The thieves, to their credit, are fast in pursuit of Hamako, who has just arrived at the beach. Before Hamako can escape, she is cornered by her former comrades. Before they can finish her off for her betrayal, Jackson and Kommei, along with a few other police, arrive on the scene. A shoot-out follows, during which Hamako again tries to escape, only to be killed by TGB. Hamako dies as she lived, in the pursuit of diamonds. To add to the excitement of the fight, the thieves use dynamite, with some Looney Toons-esq antics by Kommei and Jackson when they throw the dynamite back at the thieves. Anyway, Dogora soon attacks again, but this time the military is ready with the special wasp venom.

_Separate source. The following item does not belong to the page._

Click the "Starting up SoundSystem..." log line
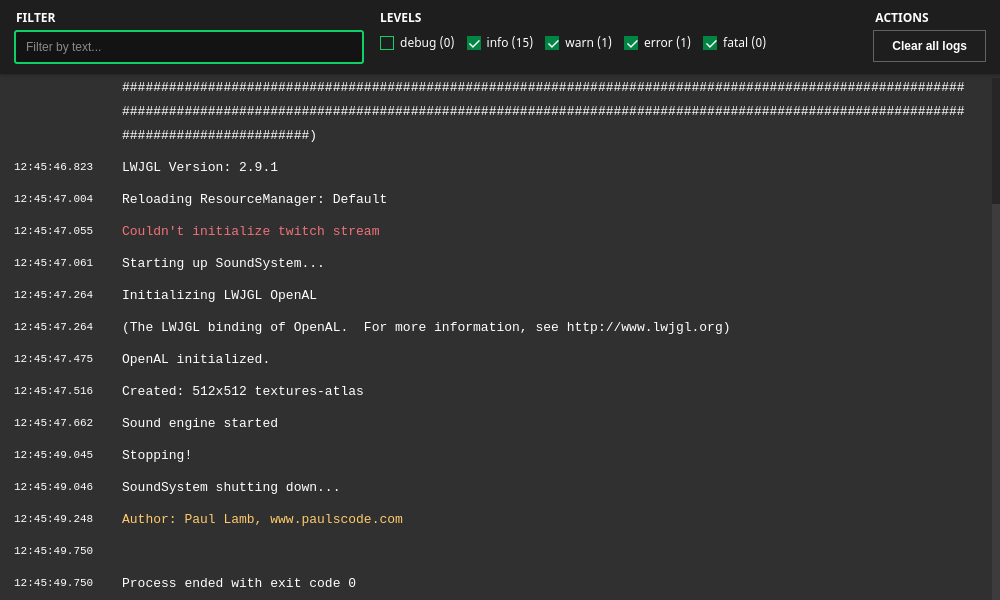Screen dimensions: 1000x600 tap(223, 264)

The JSDF use helicopters with bags of venom flying over the clouds, and giant sprayers on wheels that show a spray of wasp venom into the sky, and later some jets that release a trail of chemicals behind them. After a lengthy barrage of the wasp venom, Dogora soon succumbs to the toxin, and crystallized pieces of the space cell begin falling to the Earth below, killing the diamond thieves (although not intentionally. The thieves were just in the wrong place at the wrong time) and smashing up various parts of Kyushu.

After Dogora has been neutralized, everyone says their farewells to each other. Dr. Munakata leaves for a UN meeting to discuss the recent events with other scientists, and Jackson follows him. Before he leaves, Kommei asks Jackson if the diamonds at the beach were real. Jackson tells him that they were fake, and Kommei wonders if there were ever any real diamonds at all to begin with. Jackson offers to carry Dr. Munakata's bags for him, but the doctor insists that he can carry them himself. The end.

Tropes used in Dogora include:

  • Combat Tentacles: Played with. Dogora definitely has tentacles, but it only uses them in one scene, instead preferring to just suck everything up through some other unknown mechanism.
  • Hey, It's That Guy!: This film shares much of the same cast as Ghidorah The Three Headed Monster. Many Toho films share much of the same cast and crew, actually. Most of these examples are from Ghidorah, however, with some exceptions:
  • One Film Wonder: Dogora has only appeared in this one film. No other Toho movie has ever referenced it. Ever.
    • However, the show Godzilla Island does feature a small appearance by Dogora.
  • Spell My Name with an "S": This troper still isn't sure if Kommei's name is Kommei or Komai, given that both spellings are used in various sources.